Now I need to apply the right texture to the right UV set. After applying the shader with the layered texture node to the wall, I open the UV Relationship Editor and, with the object selected, connect each UV set to the relevant output color channel of the shader.

Now we should be able to see the two textures nicely blended on the wall. If not, make sure you have the files in the right order and change it within the layered texture node attribute editor with the right mouse button. Don't forget to also modify the blend mode.

We can now control the way the UVs on our main texture behave without disturbing our shadow rendering. To do that, right-click on the object and select the right UV set in the menu, then modify the UVs in the texture window. We can also select which set we want to work with on the selected object in the texture window in Image>UVset.


Figure 7. How having a coherent naming system comes handy.


Having total control of the two separate textures and UV sets opens a new and exciting toolbox for game developers. With this setup, we can control the texture space used for the object and its shadow. With different filtering and blur in Photoshop or our 3D game engine, we can get away with a relatively small texture for the shadow of a large object, and keep the main texture its same size with full details and tiling across the whole length, with the shadow nicely breaking the pattern. Keeping with the idea of controlling the size of VRAM we are using, we can use a paletted version of the shadow map to 8-bit or even 4-bit if the size or quality of the shadow allows it, and keep the main texture in its 24-bit glory. This type of texture could sustain a level of compression relatively high and not jeopardize the overall look.


Figure 8. Layered Texture node.

I can also modify the contrast or color of the shadow map by changing its texture attributes in Photoshop without having to reprocess the render. I could have different lights set up for different times of the day, or different light positions and colors in the same level for a different mood later in the game; I would just have to swap the shadow files around.

Alpha Shadows

Now for the plane displaying a number 4 in the scene. Notice that the number is not made of geometry but is a simple texture with an alpha channel on the small plane on the left. The only way in software rendering to get a shadow out of this object would be to use raytracing. As raytracing does not produce shadow maps, it is not usable with the Convert Texture Tool, so we have to fake it.

We will use the same number 4 texture for the color channel of the spotlight, invert it in the Texture Effect check box, and set the intensity to -1. If we render the scene now, we can see that the spotlight is projecting a black "4" on any objects within the beam. But if the light is blocked by an object (that is, the small plane we want the shadow for) it will stop there and the effect will not be completed. We are just projecting a texture. Link the light with the Relationship editor to any of the objects in the scene except the small plane -- this will force the light to go straight to the ground plane and display the texture there.

Because the spotlight is projecting a texture, it will be picked up by the Convert to File Texture tool when we process the ground texture. We can use this to project a foliage shadow on the trunk of a tree and its surroundings, or a chicken-wire fence, or any kind of object that is better described with an alpha channel than geometry in your environment.

(Stated goal A):
From the entries below, extract each line containing the word "toolbar".

(Records for this task):
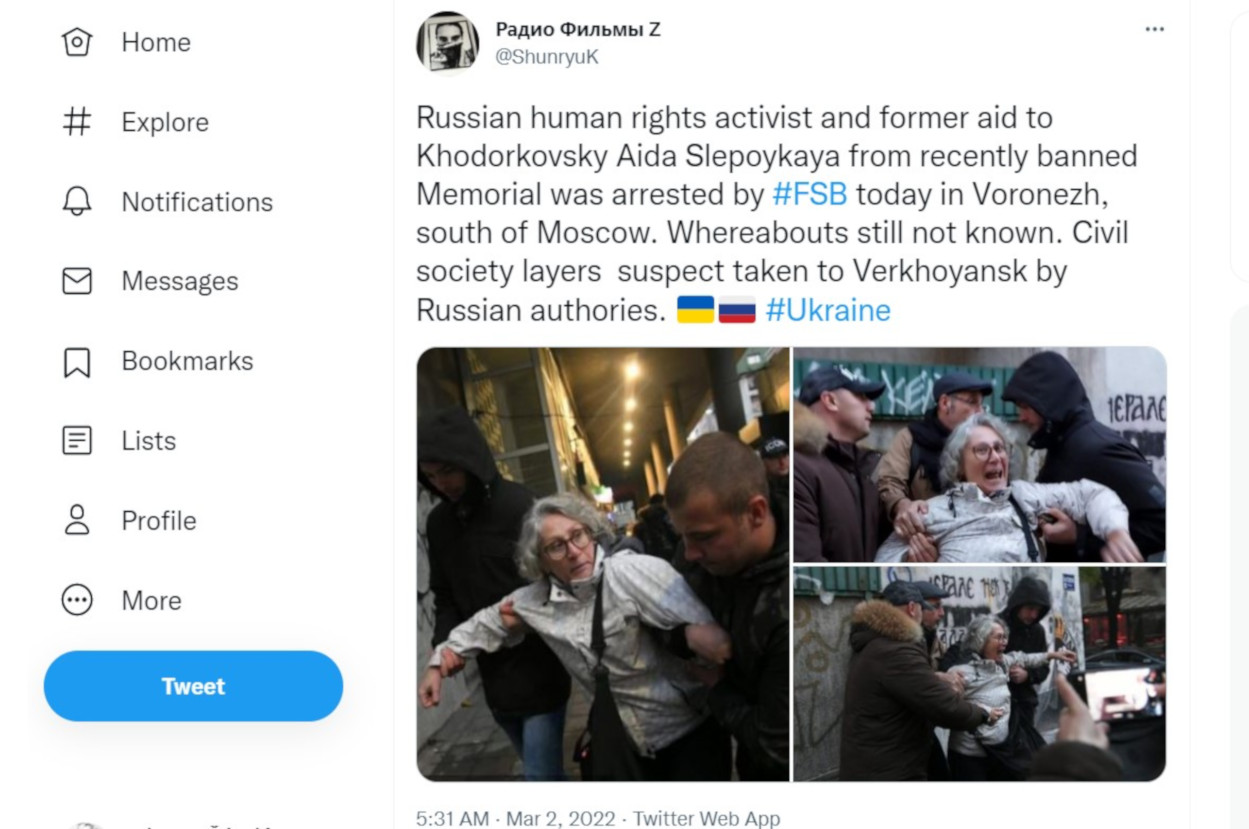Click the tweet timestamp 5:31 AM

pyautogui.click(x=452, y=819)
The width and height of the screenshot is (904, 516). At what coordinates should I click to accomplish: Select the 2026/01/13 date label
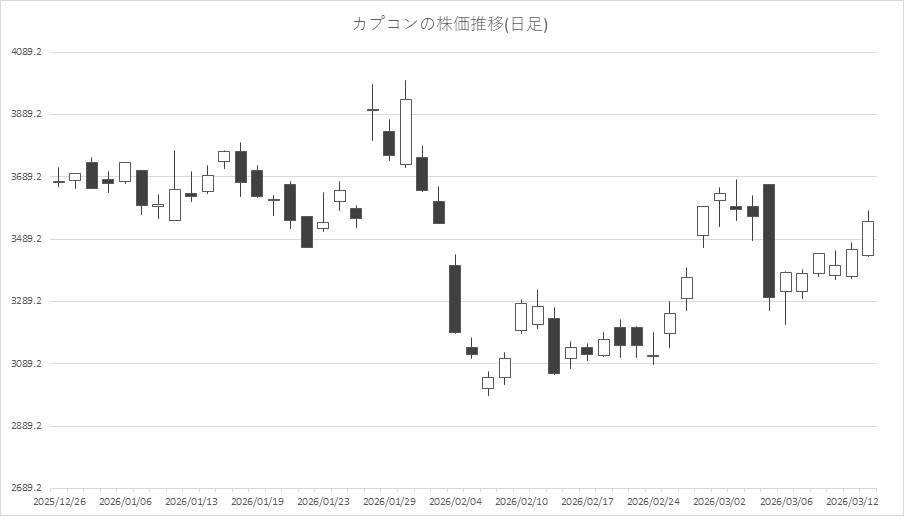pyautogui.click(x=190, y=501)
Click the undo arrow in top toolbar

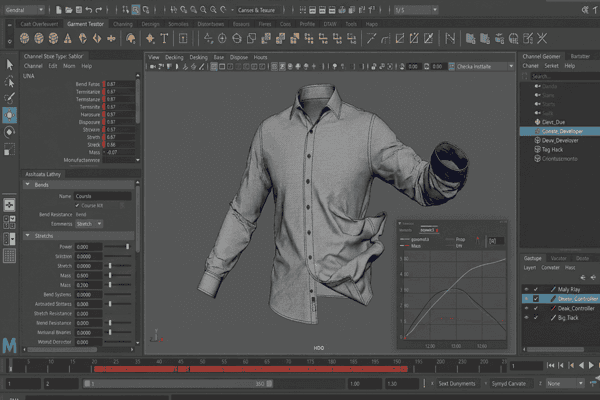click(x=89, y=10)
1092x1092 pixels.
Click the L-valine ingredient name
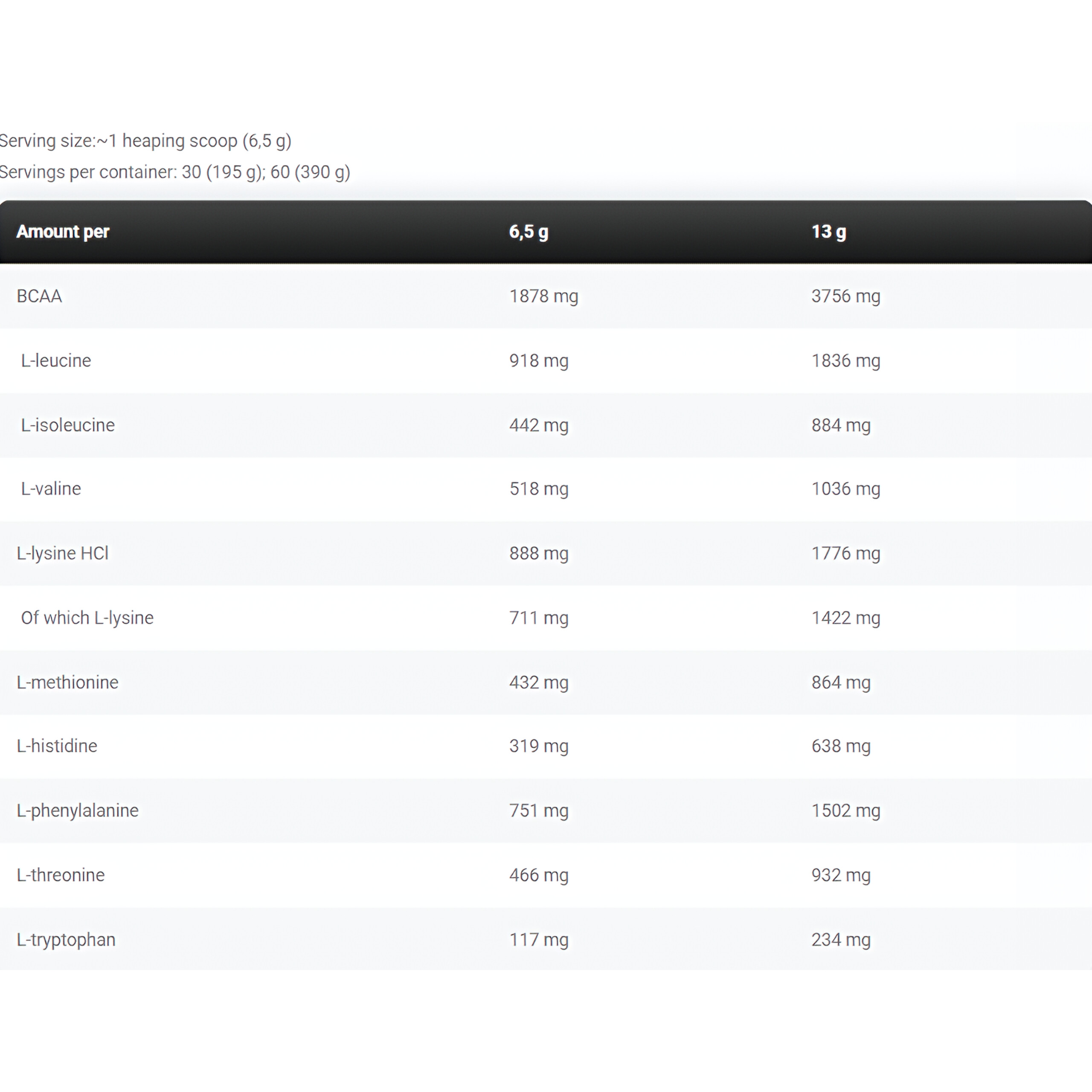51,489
--
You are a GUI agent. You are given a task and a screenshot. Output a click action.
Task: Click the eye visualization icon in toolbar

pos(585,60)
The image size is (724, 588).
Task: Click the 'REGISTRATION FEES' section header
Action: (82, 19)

(Stated goal B):
In the tutorial on texture layering and shadow maps, copy the stretch from "Having total control" through "Layered Texture node." word for word.

(Complete response A):
Click the undo arrow in top toolbar
Task: Click the eye visualization icon in toolbar

(Complete response B):
Having total control of the two separate textures and UV sets opens a new and exciting toolbox for game developers. With this setup, we can control the texture space used for the object and its shadow. With different filtering and blur in Photoshop or our 3D game engine, we can get away with a relatively small texture for the shadow of a large object, and keep the main texture its same size with full details and tiling across the whole length, with the shadow nicely breaking the pattern. Keeping with the idea of controlling the size of VRAM we are using, we can use a paletted version of the shadow map to 8-bit or even 4-bit if the size or quality of the shadow allows it, and keep the main texture in its 24-bit glory. This type of texture could sustain a level of compression relatively high and not jeopardize the overall look.


Figure 8. Layered Texture node.